Donated by AS, geriatrics consultant, north-east England and Yorkshire

‘At the beginning of the pandemic we had no PPE, and later on it was insufficient to properly protect us and of a very poor quality. My ward colleague caught COVID and died. I caught COVID shortly following this.’

This roll of faulty disposable aprons was issued to the hospital where AS worked as a geriatrics consultant during the pandemic. AS described how, when he tried to use this roll, he found it had no perforations and was unshaped, and his heart sank. He continued to use them, by knotting them around his waist or neck to make them functional.

Even when functional, AS felt that these aprons did not provide sufficient protection at the beginning of the pandemic, when the contribution of surface-borne transmission was less well understood. They left arms and shoulders exposed to droplets containing virus particles from coughs and sneezes. 

  PPE

No PPE

No PPE, 2020

Donated by CO, internal medicine doctor, Nigeria

‘My most negative experience is the lack of personal protective equipment in Nigeria.’

Healthcare workers outside the UK also experienced the fear of working with inadequate PPE provision. CO worked in a COVID-19 isolation and treatment centre in southern Nigeria.

PPE with split sleeve

PPE with split sleeve, 2020

Donated by JB, respiratory consultant, Midlands

JB donated a photograph of himself wearing his ‘3rd plastic gown that split down the forearm upon putting [it] on.’
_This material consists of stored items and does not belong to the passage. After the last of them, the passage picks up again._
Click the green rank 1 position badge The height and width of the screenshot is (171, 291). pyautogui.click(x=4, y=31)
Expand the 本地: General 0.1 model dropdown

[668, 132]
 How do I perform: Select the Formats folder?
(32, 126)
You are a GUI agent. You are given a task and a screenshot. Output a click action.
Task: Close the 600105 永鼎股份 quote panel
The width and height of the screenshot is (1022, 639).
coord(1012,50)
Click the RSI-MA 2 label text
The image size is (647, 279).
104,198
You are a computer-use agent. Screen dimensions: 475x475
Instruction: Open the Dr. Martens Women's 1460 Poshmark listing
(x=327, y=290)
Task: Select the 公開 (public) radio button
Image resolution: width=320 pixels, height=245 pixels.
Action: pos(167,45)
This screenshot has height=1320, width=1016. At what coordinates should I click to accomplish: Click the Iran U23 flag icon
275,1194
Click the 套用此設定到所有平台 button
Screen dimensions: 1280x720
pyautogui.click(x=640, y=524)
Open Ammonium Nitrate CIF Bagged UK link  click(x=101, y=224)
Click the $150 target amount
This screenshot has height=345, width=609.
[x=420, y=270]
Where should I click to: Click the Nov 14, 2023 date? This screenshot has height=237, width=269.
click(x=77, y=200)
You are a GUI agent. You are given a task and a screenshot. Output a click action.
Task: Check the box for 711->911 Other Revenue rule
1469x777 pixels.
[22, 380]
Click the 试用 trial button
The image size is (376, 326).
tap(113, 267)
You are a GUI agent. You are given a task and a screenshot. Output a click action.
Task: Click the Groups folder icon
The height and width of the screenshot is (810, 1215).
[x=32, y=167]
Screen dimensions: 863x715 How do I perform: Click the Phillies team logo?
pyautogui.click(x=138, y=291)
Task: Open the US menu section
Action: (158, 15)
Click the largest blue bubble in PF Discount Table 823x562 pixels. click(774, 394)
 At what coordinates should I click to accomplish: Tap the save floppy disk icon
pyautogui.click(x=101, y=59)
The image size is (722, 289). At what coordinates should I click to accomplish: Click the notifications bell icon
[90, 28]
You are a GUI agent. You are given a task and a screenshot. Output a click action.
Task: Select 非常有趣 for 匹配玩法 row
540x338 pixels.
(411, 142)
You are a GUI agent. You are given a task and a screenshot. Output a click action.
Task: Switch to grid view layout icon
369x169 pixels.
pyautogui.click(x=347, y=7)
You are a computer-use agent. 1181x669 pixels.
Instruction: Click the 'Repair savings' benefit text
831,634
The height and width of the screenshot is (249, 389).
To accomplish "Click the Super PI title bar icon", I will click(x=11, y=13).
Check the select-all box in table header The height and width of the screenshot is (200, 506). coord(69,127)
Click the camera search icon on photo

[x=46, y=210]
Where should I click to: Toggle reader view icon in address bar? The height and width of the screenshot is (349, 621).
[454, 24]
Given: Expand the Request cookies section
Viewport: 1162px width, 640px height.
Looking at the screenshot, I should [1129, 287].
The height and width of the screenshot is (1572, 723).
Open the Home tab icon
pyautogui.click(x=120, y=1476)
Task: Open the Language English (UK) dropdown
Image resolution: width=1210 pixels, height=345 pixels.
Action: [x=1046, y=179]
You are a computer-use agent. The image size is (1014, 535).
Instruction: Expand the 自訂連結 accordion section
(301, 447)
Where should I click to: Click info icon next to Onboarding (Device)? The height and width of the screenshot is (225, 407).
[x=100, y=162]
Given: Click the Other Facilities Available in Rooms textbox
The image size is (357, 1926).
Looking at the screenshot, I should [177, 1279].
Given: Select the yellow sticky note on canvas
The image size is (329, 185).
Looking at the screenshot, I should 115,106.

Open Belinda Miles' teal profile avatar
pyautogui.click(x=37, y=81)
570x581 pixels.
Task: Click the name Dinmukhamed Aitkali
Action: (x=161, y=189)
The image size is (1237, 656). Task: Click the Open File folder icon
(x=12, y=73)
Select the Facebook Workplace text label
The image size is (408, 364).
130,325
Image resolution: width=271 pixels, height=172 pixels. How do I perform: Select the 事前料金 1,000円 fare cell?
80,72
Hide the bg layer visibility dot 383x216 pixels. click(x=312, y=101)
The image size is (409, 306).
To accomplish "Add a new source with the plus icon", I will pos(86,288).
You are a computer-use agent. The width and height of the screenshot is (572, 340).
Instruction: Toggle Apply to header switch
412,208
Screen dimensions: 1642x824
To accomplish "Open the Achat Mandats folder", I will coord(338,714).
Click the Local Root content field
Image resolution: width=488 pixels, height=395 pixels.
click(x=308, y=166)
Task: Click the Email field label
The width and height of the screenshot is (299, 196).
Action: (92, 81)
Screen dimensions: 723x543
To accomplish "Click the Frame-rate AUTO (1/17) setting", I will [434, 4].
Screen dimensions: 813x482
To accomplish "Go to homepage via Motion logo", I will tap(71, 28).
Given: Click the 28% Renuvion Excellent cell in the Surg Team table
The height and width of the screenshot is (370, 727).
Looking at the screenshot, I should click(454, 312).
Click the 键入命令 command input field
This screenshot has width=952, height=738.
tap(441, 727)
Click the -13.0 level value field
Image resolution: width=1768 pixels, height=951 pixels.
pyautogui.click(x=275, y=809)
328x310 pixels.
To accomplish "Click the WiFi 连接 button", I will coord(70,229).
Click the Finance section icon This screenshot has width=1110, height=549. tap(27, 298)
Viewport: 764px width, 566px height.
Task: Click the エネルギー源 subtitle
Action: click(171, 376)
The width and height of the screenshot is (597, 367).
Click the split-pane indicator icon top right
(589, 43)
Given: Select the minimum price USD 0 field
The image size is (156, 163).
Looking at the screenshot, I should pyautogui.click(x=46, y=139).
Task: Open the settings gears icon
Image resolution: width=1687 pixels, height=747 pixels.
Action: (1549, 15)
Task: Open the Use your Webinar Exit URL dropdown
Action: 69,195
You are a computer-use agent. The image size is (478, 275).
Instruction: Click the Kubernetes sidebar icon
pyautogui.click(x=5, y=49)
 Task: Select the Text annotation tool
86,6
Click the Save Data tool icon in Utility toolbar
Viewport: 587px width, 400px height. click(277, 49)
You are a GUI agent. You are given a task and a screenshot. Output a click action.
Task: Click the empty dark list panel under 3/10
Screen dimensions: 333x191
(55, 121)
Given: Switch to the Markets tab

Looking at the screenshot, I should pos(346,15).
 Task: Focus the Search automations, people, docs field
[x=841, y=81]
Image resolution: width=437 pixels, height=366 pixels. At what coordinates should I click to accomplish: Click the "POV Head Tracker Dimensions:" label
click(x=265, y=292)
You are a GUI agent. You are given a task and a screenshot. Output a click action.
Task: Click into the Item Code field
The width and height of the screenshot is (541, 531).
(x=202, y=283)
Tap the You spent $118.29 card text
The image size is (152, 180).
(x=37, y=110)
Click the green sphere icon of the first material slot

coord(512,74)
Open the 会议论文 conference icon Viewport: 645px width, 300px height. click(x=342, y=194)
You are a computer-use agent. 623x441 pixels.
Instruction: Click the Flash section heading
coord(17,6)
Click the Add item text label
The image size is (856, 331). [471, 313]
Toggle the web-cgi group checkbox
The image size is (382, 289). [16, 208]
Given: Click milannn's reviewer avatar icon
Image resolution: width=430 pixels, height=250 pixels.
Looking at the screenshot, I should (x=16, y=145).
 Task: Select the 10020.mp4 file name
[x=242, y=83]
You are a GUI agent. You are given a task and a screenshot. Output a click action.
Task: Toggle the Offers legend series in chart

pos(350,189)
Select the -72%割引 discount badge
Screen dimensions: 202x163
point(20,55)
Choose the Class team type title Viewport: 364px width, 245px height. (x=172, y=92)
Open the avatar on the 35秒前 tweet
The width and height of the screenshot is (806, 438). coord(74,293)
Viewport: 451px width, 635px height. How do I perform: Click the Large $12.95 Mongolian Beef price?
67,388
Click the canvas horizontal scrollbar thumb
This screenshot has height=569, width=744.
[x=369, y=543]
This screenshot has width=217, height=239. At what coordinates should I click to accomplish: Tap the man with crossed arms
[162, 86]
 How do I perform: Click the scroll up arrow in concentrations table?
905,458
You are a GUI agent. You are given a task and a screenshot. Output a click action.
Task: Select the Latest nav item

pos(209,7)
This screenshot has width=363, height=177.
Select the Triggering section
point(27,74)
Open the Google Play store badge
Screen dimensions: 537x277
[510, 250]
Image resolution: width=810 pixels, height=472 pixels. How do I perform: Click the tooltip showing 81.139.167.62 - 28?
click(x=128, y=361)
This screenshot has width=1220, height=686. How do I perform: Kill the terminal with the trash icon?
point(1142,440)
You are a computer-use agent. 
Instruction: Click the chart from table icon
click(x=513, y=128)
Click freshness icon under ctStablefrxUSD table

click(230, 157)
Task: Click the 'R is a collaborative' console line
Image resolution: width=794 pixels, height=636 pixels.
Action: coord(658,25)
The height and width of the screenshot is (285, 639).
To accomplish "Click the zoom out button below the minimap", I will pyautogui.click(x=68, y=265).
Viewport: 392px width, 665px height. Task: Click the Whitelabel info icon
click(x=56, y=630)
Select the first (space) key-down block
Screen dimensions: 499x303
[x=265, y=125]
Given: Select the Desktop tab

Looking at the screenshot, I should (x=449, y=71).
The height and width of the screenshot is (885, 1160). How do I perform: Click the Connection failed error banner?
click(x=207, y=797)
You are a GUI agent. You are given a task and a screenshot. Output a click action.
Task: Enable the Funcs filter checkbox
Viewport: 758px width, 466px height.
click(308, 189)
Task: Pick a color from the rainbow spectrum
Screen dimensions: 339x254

‘It was emotionally draining, especially speaking to scared staff in care homes with COVID outbreaks and insufficient PPE. I have no access to PPE supplies, it’s not something my organisation is involved with, but we did have to give those care homes advice on protecting themselves – and what advice can you give when the homes have no kit?’

Anon., health protection consultant, UK

  Respirator

Before and after wearing a respirator

Before and after wearing a respirator, March 2020

Donated by CM, acute and respiratory medicine consultant, north-east England and Yorkshire

CM photographed herself wearing a respirator and visor immediately before starting a COVID-19 ward round in March 2020. She photographed herself again after completing the round.

This respirator caused distress for an older patient, who confused it with a gas mask from World War II.

CM spoke about how the respirator was uncomfortable but gave her comfort: 

‘We were very lucky to some respects in this area, Teesside’s a very industrial area and so a lot of our industry – unlucky for them obviously – a lot of the businesses were shutting down, they couldn't work, so the teams that do a lot of the asbestos removal in the area they came in and they fitted us with their respirators that are used for when they are removing asbestos.

‘So we all went along and we literally had half an hour session where we were fitted with these face masks. So very tightly over your face, they’ve got the valves on the outside, and they look like gas masks from the war, so they’re very uncomfortable, they’re not comfortable at all, but we felt safe in them.’

CM speaks about her PPE being mistaken for a 1940s gas mask [with transcript]

C M - Gas Masks

And we’d gone in to see this lady, on the ward round, and she was absolutely terrified; she didn’t have any of her family there. And she saw us in all of this gear, and she thought she was in the Second World War because obviously she’d lived through that, so she started crying and she’s saying, ‘Oh, why have you all got gas masks on?’ And I was trying to explain to her, ‘They’re not gas masks, honey, they’re not gas masks, it’s just to protect us from the virus and from the germ.’ And then one of my colleagues said, ‘Oh we’re in fancy dress.’ And she said, ‘You’re in fancy dress?’ And I went, ‘Yes we are, my darling, we’re having a fancy dress party!’ And she was like, ‘Oh that’s so lovely, that’s so exciting.’ And she calmed right down after that and it felt like such -- like a nice little glimmer of hope, and then we went outside and we were crying for about ten minutes, just thinking, ‘This is awful. This is not how we deal with our patients. This is not the level of communication that we want.’ You want to be able to sit and hold the hands of these frightened people. I think that was really one of my worst memories of the situation, just how scared she was. But the best as well because it just brings out the kindness in your colleagues.